[What is needed]
Retype each of the following rows word for word, without changing any line.

[Provided data]
++++++++++++++++++++

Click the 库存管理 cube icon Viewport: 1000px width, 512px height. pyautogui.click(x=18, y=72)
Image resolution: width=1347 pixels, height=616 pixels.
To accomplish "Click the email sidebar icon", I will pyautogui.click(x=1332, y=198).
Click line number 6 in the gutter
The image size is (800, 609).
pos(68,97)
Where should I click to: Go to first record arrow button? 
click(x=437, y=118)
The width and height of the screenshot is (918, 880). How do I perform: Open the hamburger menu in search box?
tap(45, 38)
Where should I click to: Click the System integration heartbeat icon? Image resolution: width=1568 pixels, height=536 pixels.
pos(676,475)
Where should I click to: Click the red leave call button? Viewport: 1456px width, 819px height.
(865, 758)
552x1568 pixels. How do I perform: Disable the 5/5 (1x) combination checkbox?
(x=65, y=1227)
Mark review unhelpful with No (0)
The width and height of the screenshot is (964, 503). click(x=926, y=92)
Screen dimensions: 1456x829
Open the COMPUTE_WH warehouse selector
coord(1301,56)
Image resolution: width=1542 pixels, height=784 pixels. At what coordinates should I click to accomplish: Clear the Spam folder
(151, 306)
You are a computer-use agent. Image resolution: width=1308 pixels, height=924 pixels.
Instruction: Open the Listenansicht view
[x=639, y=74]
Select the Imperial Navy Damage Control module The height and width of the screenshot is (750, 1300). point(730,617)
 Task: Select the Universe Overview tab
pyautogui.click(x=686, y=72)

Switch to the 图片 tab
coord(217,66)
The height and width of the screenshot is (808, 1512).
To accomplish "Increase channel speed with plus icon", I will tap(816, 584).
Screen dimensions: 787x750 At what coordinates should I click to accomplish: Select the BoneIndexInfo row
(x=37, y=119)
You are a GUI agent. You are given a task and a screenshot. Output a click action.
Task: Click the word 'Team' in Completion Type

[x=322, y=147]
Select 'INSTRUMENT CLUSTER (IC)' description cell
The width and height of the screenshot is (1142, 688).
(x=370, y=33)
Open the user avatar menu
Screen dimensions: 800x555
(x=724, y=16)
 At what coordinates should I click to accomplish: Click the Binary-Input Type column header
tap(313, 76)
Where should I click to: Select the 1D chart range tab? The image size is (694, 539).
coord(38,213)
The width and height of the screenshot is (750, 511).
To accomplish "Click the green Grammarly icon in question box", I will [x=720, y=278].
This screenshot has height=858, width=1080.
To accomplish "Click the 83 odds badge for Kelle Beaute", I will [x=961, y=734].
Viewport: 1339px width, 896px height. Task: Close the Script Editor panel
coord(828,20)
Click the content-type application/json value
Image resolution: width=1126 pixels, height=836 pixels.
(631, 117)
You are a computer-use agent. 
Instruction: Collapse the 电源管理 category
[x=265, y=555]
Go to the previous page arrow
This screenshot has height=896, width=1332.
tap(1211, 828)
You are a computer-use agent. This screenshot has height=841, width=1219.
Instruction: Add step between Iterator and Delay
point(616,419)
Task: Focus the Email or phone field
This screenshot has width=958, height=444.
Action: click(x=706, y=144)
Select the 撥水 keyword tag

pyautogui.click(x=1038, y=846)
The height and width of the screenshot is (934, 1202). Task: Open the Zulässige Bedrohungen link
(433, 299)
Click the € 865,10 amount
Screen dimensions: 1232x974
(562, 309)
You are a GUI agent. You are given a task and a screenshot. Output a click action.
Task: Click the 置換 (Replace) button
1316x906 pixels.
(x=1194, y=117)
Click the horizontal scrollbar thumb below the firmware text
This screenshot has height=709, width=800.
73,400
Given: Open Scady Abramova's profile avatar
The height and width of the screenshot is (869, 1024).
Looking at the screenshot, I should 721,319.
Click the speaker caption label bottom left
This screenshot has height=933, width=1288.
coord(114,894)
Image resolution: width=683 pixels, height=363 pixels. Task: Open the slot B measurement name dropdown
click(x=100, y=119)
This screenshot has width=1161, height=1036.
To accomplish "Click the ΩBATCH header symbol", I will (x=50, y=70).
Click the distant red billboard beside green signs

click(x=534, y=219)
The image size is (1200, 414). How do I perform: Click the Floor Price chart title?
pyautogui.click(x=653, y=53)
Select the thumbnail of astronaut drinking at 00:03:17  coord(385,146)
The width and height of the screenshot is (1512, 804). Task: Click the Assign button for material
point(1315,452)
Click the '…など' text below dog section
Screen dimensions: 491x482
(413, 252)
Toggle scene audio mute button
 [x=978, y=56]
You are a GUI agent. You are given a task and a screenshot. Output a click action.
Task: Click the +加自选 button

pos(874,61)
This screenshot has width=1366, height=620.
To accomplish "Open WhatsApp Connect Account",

++++++++++++++++++++

[Written answer]
Click the 库存管理 cube icon Viewport: 1000px width, 512px height. pyautogui.click(x=18, y=72)
Image resolution: width=1347 pixels, height=616 pixels.
To accomplish "Click the email sidebar icon", I will pyautogui.click(x=1332, y=198).
Click line number 6 in the gutter
The image size is (800, 609).
pos(68,97)
Where should I click to: Go to first record arrow button? 
click(x=437, y=118)
The width and height of the screenshot is (918, 880). How do I perform: Open the hamburger menu in search box?
tap(45, 38)
Where should I click to: Click the System integration heartbeat icon? Image resolution: width=1568 pixels, height=536 pixels.
pos(676,475)
Where should I click to: Click the red leave call button? Viewport: 1456px width, 819px height.
(865, 758)
552x1568 pixels. How do I perform: Disable the 5/5 (1x) combination checkbox?
(x=65, y=1227)
Mark review unhelpful with No (0)
The width and height of the screenshot is (964, 503). click(x=926, y=92)
Screen dimensions: 1456x829
Open the COMPUTE_WH warehouse selector
coord(1301,56)
Image resolution: width=1542 pixels, height=784 pixels. At what coordinates should I click to accomplish: Clear the Spam folder
(151, 306)
You are a computer-use agent. Image resolution: width=1308 pixels, height=924 pixels.
Instruction: Open the Listenansicht view
[x=639, y=74]
Select the Imperial Navy Damage Control module The height and width of the screenshot is (750, 1300). point(730,617)
 Task: Select the Universe Overview tab
pyautogui.click(x=686, y=72)

Switch to the 图片 tab
coord(217,66)
The height and width of the screenshot is (808, 1512).
To accomplish "Increase channel speed with plus icon", I will tap(816, 584).
Screen dimensions: 787x750 At what coordinates should I click to accomplish: Select the BoneIndexInfo row
(x=37, y=119)
You are a GUI agent. You are given a task and a screenshot. Output a click action.
Task: Click the word 'Team' in Completion Type

[x=322, y=147]
Select 'INSTRUMENT CLUSTER (IC)' description cell
The width and height of the screenshot is (1142, 688).
(x=370, y=33)
Open the user avatar menu
Screen dimensions: 800x555
(x=724, y=16)
 At what coordinates should I click to accomplish: Click the Binary-Input Type column header
tap(313, 76)
Where should I click to: Select the 1D chart range tab? The image size is (694, 539).
coord(38,213)
The width and height of the screenshot is (750, 511).
To accomplish "Click the green Grammarly icon in question box", I will [x=720, y=278].
This screenshot has height=858, width=1080.
To accomplish "Click the 83 odds badge for Kelle Beaute", I will [x=961, y=734].
Viewport: 1339px width, 896px height. Task: Close the Script Editor panel
coord(828,20)
Click the content-type application/json value
Image resolution: width=1126 pixels, height=836 pixels.
(631, 117)
You are a computer-use agent. 
Instruction: Collapse the 电源管理 category
[x=265, y=555]
Go to the previous page arrow
This screenshot has height=896, width=1332.
tap(1211, 828)
You are a computer-use agent. This screenshot has height=841, width=1219.
Instruction: Add step between Iterator and Delay
point(616,419)
Task: Focus the Email or phone field
This screenshot has width=958, height=444.
Action: click(x=706, y=144)
Select the 撥水 keyword tag

pyautogui.click(x=1038, y=846)
The height and width of the screenshot is (934, 1202). Task: Open the Zulässige Bedrohungen link
(433, 299)
Click the € 865,10 amount
Screen dimensions: 1232x974
(562, 309)
You are a GUI agent. You are given a task and a screenshot. Output a click action.
Task: Click the 置換 (Replace) button
1316x906 pixels.
(x=1194, y=117)
Click the horizontal scrollbar thumb below the firmware text
This screenshot has height=709, width=800.
73,400
Given: Open Scady Abramova's profile avatar
The height and width of the screenshot is (869, 1024).
Looking at the screenshot, I should 721,319.
Click the speaker caption label bottom left
This screenshot has height=933, width=1288.
coord(114,894)
Image resolution: width=683 pixels, height=363 pixels. Task: Open the slot B measurement name dropdown
click(x=100, y=119)
This screenshot has width=1161, height=1036.
To accomplish "Click the ΩBATCH header symbol", I will (x=50, y=70).
Click the distant red billboard beside green signs

click(x=534, y=219)
The image size is (1200, 414). How do I perform: Click the Floor Price chart title?
pyautogui.click(x=653, y=53)
Select the thumbnail of astronaut drinking at 00:03:17  coord(385,146)
The width and height of the screenshot is (1512, 804). Task: Click the Assign button for material
point(1315,452)
Click the '…など' text below dog section
Screen dimensions: 491x482
(413, 252)
Toggle scene audio mute button
 [x=978, y=56]
You are a GUI agent. You are given a task and a screenshot. Output a click action.
Task: Click the +加自选 button

pos(874,61)
This screenshot has width=1366, height=620.
To accomplish "Open WhatsApp Connect Account",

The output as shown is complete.